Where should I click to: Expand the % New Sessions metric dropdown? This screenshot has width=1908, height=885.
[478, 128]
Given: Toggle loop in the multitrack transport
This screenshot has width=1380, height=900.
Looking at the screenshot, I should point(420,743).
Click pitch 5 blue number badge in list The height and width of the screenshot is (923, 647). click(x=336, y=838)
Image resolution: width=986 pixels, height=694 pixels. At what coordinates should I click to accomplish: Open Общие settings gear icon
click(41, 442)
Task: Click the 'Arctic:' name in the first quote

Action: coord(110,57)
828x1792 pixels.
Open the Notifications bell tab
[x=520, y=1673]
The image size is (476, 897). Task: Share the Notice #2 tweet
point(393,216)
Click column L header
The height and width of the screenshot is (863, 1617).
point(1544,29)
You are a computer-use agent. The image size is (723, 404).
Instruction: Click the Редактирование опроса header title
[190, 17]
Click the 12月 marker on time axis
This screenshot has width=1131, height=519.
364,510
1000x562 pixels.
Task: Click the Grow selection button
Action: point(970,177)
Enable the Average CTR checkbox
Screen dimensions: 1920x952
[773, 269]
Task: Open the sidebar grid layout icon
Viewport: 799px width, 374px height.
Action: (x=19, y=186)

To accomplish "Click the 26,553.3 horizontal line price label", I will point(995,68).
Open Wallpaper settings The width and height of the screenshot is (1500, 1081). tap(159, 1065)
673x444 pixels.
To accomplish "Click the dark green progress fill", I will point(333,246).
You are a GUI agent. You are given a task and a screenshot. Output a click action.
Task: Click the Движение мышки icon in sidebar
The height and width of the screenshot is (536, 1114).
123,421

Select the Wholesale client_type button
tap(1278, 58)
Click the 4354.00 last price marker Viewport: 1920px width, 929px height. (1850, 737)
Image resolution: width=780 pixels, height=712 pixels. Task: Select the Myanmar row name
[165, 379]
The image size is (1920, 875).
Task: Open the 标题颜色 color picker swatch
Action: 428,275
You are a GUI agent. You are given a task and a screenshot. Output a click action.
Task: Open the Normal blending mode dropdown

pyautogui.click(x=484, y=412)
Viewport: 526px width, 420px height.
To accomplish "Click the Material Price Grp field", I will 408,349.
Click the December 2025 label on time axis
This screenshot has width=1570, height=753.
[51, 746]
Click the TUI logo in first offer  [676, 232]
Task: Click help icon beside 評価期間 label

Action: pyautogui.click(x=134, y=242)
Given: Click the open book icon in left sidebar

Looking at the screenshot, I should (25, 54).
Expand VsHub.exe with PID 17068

- - - -

#### TASK:
Report every line of the records that contains the word "marker".

#### SOLUTION FOR THIS EXERCISE:
Click the 12月 marker on time axis
Click the 4354.00 last price marker Viewport: 1920px width, 929px height. (1850, 737)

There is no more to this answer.